Stated exercise >> Swap "Where should I click to" for "Where do I click to" throughout the items below, and leave everything else as it is.

Entries on target coordinates >>
⁂
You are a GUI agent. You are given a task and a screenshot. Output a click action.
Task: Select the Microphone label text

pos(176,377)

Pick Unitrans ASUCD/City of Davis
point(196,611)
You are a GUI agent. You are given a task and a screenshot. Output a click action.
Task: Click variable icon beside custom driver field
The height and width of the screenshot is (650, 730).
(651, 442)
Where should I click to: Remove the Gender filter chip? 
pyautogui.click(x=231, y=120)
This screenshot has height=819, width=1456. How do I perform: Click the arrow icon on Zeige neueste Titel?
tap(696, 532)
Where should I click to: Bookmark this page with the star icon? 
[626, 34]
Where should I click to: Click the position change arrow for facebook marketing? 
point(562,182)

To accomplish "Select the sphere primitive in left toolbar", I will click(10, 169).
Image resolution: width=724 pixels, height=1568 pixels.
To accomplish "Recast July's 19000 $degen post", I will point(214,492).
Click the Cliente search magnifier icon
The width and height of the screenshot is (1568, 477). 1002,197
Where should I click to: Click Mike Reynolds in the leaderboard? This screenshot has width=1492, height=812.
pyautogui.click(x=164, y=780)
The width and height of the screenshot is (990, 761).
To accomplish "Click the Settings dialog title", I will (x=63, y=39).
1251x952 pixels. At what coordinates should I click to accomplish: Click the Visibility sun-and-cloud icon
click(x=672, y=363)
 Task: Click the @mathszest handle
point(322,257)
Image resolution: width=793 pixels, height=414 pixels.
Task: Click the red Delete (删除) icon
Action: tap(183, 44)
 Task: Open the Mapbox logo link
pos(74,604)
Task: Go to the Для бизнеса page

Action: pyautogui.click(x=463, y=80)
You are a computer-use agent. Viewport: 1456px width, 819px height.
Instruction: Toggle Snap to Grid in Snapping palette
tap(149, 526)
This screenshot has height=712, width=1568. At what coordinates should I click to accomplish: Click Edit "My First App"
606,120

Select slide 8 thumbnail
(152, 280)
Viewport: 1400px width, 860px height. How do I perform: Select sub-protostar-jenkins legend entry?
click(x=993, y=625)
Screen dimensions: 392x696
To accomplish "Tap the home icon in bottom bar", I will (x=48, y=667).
⁂
Solution below >>
You are a GUI agent. You are given a task and a screenshot. Output a click action.
Task: Select the Microphone label text

pos(176,377)

Pick Unitrans ASUCD/City of Davis
point(196,611)
You are a GUI agent. You are given a task and a screenshot. Output a click action.
Task: Click variable icon beside custom driver field
The height and width of the screenshot is (650, 730).
(651, 442)
Where do I click to: Remove the Gender filter chip? 
pyautogui.click(x=231, y=120)
This screenshot has height=819, width=1456. How do I perform: Click the arrow icon on Zeige neueste Titel?
tap(696, 532)
Where do I click to: Bookmark this page with the star icon? 
[626, 34]
Where do I click to: Click the position change arrow for facebook marketing? 
point(562,182)

To accomplish "Select the sphere primitive in left toolbar", I will click(10, 169).
Image resolution: width=724 pixels, height=1568 pixels.
To accomplish "Recast July's 19000 $degen post", I will point(214,492).
Click the Cliente search magnifier icon
The width and height of the screenshot is (1568, 477). 1002,197
Where do I click to: Click Mike Reynolds in the leaderboard? This screenshot has width=1492, height=812.
pyautogui.click(x=164, y=780)
The width and height of the screenshot is (990, 761).
To accomplish "Click the Settings dialog title", I will (x=63, y=39).
1251x952 pixels. At what coordinates should I click to accomplish: Click the Visibility sun-and-cloud icon
click(x=672, y=363)
 Task: Click the @mathszest handle
point(322,257)
Image resolution: width=793 pixels, height=414 pixels.
Task: Click the red Delete (删除) icon
Action: tap(183, 44)
 Task: Open the Mapbox logo link
pos(74,604)
Task: Go to the Для бизнеса page

Action: pyautogui.click(x=463, y=80)
You are a computer-use agent. Viewport: 1456px width, 819px height.
Instruction: Toggle Snap to Grid in Snapping palette
tap(149, 526)
This screenshot has height=712, width=1568. At what coordinates should I click to accomplish: Click Edit "My First App"
606,120

Select slide 8 thumbnail
(152, 280)
Viewport: 1400px width, 860px height. How do I perform: Select sub-protostar-jenkins legend entry?
click(x=993, y=625)
Screen dimensions: 392x696
To accomplish "Tap the home icon in bottom bar", I will (x=48, y=667).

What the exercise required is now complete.